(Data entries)
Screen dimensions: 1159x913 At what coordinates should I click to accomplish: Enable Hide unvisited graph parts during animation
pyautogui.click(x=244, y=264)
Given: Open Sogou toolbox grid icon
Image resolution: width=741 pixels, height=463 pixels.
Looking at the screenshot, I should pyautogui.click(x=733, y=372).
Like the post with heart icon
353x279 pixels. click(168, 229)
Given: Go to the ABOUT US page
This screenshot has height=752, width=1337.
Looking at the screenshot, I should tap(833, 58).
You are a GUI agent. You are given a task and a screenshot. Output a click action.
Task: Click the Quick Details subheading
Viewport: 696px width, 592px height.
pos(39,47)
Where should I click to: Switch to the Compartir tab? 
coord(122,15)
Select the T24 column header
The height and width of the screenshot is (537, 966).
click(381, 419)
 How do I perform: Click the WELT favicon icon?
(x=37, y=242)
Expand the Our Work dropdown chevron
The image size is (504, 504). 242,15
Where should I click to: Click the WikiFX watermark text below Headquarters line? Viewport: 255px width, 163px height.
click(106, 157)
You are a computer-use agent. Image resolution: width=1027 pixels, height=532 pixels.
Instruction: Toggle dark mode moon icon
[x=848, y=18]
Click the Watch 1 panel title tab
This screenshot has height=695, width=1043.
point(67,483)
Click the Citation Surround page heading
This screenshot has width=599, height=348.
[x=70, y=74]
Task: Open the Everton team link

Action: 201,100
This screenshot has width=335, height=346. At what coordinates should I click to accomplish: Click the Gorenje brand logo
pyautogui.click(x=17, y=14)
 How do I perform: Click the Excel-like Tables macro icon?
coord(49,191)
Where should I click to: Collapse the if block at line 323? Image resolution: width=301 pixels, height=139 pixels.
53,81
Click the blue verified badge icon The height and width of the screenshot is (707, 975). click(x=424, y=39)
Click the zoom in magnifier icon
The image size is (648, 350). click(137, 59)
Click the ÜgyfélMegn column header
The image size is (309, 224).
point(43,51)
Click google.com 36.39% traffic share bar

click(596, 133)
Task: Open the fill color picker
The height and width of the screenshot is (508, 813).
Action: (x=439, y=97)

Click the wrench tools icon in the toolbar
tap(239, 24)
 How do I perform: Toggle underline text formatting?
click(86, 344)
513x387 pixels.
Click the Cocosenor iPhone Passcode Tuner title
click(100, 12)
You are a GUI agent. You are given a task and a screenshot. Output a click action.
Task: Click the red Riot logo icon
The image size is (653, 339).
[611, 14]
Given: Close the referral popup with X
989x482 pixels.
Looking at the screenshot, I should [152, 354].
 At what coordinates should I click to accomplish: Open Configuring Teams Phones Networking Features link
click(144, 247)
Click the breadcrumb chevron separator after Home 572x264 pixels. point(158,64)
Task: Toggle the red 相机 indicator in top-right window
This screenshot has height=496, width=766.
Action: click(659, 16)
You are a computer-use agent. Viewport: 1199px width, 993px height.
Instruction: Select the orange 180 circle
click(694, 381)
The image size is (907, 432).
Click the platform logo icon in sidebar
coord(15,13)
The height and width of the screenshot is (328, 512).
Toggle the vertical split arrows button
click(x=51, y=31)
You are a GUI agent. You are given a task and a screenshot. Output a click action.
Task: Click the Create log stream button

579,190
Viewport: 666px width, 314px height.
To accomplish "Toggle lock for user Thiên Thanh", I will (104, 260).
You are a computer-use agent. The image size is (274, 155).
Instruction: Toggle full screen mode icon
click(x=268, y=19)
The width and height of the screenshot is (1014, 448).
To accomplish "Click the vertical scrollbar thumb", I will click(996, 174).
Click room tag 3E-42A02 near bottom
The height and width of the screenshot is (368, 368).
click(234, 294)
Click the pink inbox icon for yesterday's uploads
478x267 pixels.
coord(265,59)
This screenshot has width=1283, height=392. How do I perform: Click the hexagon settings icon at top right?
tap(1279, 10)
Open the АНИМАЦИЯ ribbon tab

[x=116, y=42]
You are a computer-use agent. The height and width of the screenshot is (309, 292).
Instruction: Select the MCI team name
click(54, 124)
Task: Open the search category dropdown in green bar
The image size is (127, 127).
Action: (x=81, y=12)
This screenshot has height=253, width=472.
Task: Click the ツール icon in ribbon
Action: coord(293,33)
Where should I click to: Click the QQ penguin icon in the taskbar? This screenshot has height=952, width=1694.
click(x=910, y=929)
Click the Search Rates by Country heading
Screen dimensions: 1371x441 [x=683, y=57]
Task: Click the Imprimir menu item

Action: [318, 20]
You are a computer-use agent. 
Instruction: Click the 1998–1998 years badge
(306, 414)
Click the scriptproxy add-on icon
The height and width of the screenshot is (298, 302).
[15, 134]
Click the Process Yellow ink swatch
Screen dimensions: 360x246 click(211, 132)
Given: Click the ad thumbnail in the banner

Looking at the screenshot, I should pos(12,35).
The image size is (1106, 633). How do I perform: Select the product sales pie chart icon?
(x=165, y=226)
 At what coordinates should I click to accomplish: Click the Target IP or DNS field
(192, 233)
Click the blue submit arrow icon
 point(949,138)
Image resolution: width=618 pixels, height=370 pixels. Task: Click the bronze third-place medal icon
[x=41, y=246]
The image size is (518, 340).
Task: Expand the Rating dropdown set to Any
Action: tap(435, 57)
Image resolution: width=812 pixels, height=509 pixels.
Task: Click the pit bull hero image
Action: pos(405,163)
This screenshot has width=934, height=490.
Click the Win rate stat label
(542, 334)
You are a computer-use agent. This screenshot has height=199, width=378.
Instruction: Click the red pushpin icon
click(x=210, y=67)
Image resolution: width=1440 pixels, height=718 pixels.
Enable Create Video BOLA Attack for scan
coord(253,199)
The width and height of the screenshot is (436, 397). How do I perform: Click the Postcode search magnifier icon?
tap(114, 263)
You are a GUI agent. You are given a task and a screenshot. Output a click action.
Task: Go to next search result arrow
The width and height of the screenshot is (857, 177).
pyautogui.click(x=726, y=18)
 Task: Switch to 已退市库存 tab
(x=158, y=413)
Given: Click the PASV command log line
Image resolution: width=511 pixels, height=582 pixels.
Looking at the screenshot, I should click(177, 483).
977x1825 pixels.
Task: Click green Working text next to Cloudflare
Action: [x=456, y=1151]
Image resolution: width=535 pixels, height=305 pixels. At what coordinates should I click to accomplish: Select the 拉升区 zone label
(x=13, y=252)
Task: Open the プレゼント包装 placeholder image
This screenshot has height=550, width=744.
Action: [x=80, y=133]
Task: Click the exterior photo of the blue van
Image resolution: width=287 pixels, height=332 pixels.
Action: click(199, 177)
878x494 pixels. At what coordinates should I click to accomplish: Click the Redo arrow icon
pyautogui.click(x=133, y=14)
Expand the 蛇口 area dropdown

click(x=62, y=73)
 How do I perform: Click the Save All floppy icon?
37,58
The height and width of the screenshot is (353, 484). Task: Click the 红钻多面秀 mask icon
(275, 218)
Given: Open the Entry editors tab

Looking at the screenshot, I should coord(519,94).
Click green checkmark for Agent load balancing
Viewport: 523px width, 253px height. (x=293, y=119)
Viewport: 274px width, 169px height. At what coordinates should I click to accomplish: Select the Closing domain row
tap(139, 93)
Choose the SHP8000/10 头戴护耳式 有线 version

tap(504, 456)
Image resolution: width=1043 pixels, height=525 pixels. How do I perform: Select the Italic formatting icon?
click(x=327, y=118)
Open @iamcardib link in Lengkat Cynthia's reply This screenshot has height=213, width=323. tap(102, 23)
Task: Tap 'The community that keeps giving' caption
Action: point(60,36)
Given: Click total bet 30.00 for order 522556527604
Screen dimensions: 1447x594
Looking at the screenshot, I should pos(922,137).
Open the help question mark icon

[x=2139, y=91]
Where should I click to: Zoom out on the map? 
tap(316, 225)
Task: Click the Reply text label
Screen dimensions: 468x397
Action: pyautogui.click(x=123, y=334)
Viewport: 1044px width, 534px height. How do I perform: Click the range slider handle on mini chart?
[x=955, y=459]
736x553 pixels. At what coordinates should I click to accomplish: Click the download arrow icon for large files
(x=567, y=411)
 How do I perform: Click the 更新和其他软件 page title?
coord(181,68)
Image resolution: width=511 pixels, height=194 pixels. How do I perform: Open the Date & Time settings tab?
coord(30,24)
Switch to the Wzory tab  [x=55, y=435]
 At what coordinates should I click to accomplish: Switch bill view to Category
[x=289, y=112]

▸ Problem to work on:
Return nothing but the lines from the top of the records above through the line that has "Select the T24 column header". Keep each one exact.

▸ Response:
Screen dimensions: 1159x913 At what coordinates should I click to accomplish: Enable Hide unvisited graph parts during animation
pyautogui.click(x=244, y=264)
Given: Open Sogou toolbox grid icon
Image resolution: width=741 pixels, height=463 pixels.
Looking at the screenshot, I should pyautogui.click(x=733, y=372).
Like the post with heart icon
353x279 pixels. click(168, 229)
Given: Go to the ABOUT US page
This screenshot has height=752, width=1337.
Looking at the screenshot, I should tap(833, 58).
You are a GUI agent. You are given a task and a screenshot. Output a click action.
Task: Click the Quick Details subheading
Viewport: 696px width, 592px height.
pos(39,47)
Where should I click to: Switch to the Compartir tab? 
coord(122,15)
Select the T24 column header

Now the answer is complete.